Faktor Rasa Ingin Tahu
Rasa ingin tahu juga berpengaruh terhadap proses
pembelajaran. Dengan adanya rasa ingin tahu, maka individu akan dengan mudah
berkonsentrasi dan fokus terhadap apa yang sedang ia pelajari, karena rasa
ingin tahu membuat individu tersebut berusaha semaksimal mungkin untuk
mengetahui secara detail suatu hal. Secara alamiah rasa ingin tahu mendorong
individu untuk merasakan bahwa ia membutuhkan untuk mempelajari hal tersebut,
seperti halnya rasa lapar yang mendorongnya untuk makan. Anak akan terlihat
lebih aktif dalam mencari informasi mengenai yang ia sedang pelajari, individu
akan lebih baik dalam mempelajari sesuatu yang didasari rasa ingin tahu.
Rasa ingin tahu merupakan salah satu faktor yang dapat
mendorong proses pembelajaran anak. Dengan adanya rasa ingin tahu, anak akan
lebih berkonsentrasi dan fokus tanpa mereka sadari. Oleh sebab itu, rasa ingin
tahu merupakan salah satu faktor pendukung anak dalam belajar, baik itu belajar
di dalam kelas, di masyarakat, maupun di dalam kehidupan sehari-hari
Sementara menurut Kemediknas (2010: 34) rasa ingin tahu
siswa ditandai dengan empat gejala yaitu sebagai berikut.
1) Bertanya atau membaca sumber di luar buku teks tentang materi yang terkait
dengan pelajaran, yaitu siswa mencari sumber informasi lain di luar
pembelajaran, seperti di perpustakaan, di majalah, atau pun di internet.
2) Membaca atau mendiskusikan gejala alam yang baru saja terjadi, diskusi bisa
dilakukan dengan teman sebaya atau orang yang sekiranya lebih paham, seperti
orang tua.
3) Bertanya tentang beberapa peristiwa sosial, budaya, ekonomi, politik,
teknologi yang baru didengar, pertanyaan tersebut akan tercipta pada pemikiran
anak sesuai informasi yang ia dapatkan.
4) Bertanya tentang sesuatu yang terkait dengan materi pelajaran tetapi di
luar yang dibahas di kelas.
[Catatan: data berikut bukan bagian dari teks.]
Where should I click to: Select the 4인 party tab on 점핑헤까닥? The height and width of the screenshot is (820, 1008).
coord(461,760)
Pertanyaan yang ditanyakan anak bisa disebabkan
informasi yang ia dapatkan dari sumber luar yang ia rasa masih terkait dengan
mata pelajaran yang sedang ia pelajari.
Engel (2015:16) menjelaskan dalam melihat perasaan rasa
ingin tahu terlihat dari beberapa hal diantaranya yaitu sebagai berikut.
a) Bertindak dengan cara tertentu untuk mengetahui hal tersebut, tindakan yang
biasa dilakukan seseorang yang menampilkan rasa ingin tahu dapat berupa melihat
objek atau sesuatu lebih dalam, menyentuhnya atau memberikan tindakan tambahan
dengan harapan dapat mengetahui secara lebih.
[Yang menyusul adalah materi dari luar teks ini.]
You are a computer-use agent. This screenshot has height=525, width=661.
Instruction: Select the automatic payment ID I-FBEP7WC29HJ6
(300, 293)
b) Mengajukan beberapa pertanyaan kepada orang lain, pertanyaan yang diajukan
merupakan pertanyaan yang dirasa merujuk kearah sesuatu yang ingin ia ketahui,
dan ditanyakan kepada orang yang dirasa lebih tahu.
c) Membaca buku, buku yang dibaca tentu buku yang mengarah pada sesuatu yang
ingin diketahui, agar semakin memahami objek atau sesuatu tersebut.
d) Melakukan percobaan, bisa merupakan percobaan sederhana, hasil dari
bertanya atau sumber buku, bisa juga dari pemikiran sendiri.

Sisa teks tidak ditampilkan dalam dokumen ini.